[Position data for elements and text]
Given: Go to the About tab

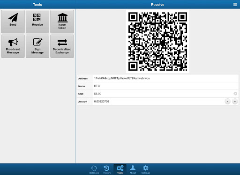Looking at the screenshot, I should point(133,169).
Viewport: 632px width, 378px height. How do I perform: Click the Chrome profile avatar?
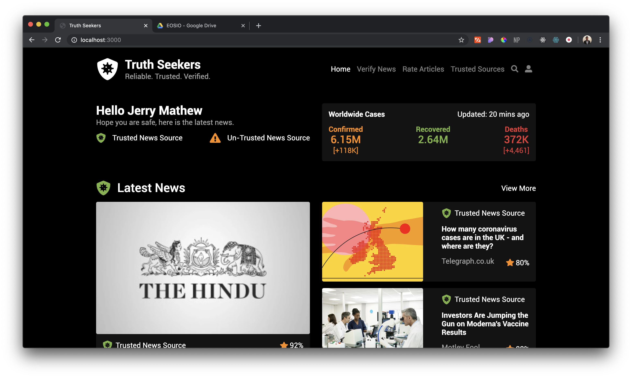click(x=587, y=40)
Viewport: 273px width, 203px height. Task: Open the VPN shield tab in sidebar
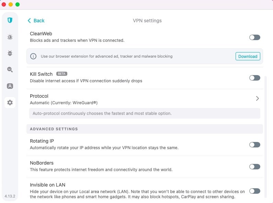tap(10, 20)
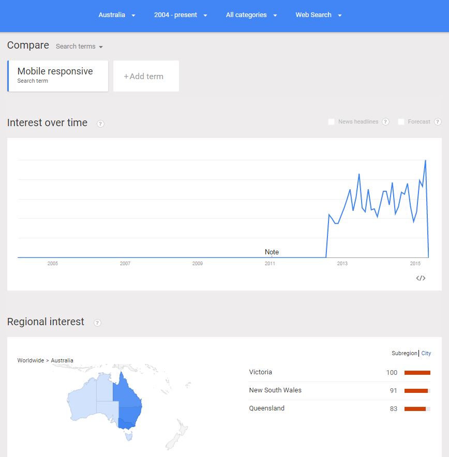
Task: Open the Australia region dropdown
Action: 116,15
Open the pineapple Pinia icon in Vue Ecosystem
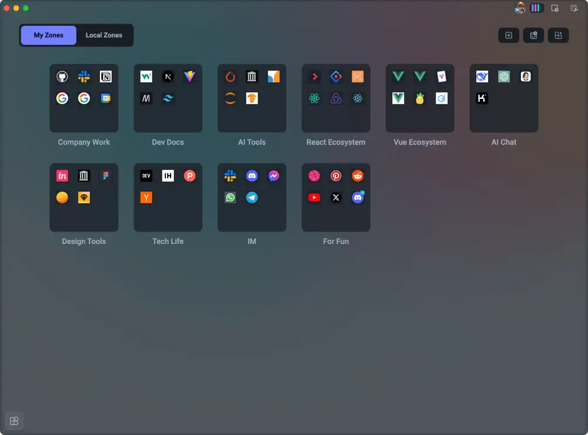 (x=420, y=98)
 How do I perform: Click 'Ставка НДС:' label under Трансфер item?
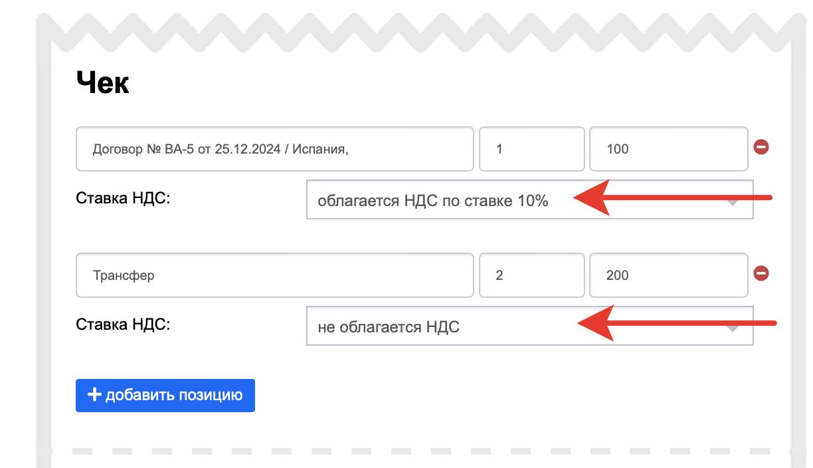(124, 324)
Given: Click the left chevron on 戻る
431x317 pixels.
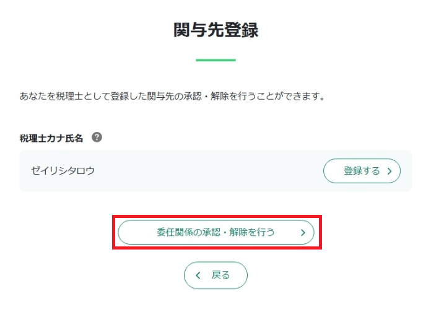Looking at the screenshot, I should click(x=198, y=276).
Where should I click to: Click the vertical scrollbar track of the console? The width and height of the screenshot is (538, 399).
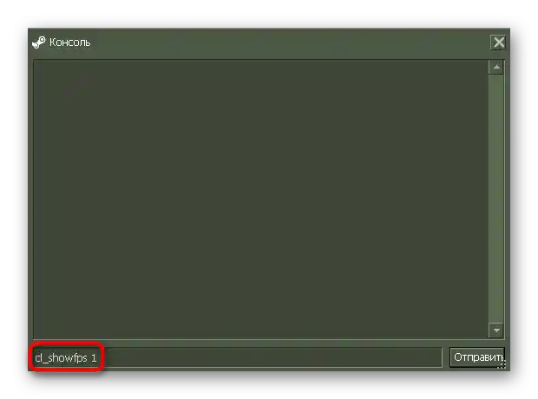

> [YOUR INSTRUCTIONS]:
Output all of the entries above verbatim, leaving out the pictures.

> [ANSWER TO THIS EXERCISE]:
Given: Go to the About tab

Looking at the screenshot, I should point(133,169).
Viewport: 632px width, 378px height. How do I perform: Click the Chrome profile avatar?
click(x=587, y=40)
Viewport: 273px width, 203px height. Task: Open the VPN shield tab in sidebar
tap(10, 20)
Task: Open the Australia region dropdown
Action: 116,15
Open the pineapple Pinia icon in Vue Ecosystem
 (x=420, y=98)
 How do I perform: Click 'Ставка НДС:' label under Трансфер item?
(124, 324)
Given: Click the left chevron on 戻る
431x317 pixels.
Looking at the screenshot, I should click(x=198, y=276).
Where should I click to: Click the vertical scrollbar track of the console? The width and height of the screenshot is (538, 399).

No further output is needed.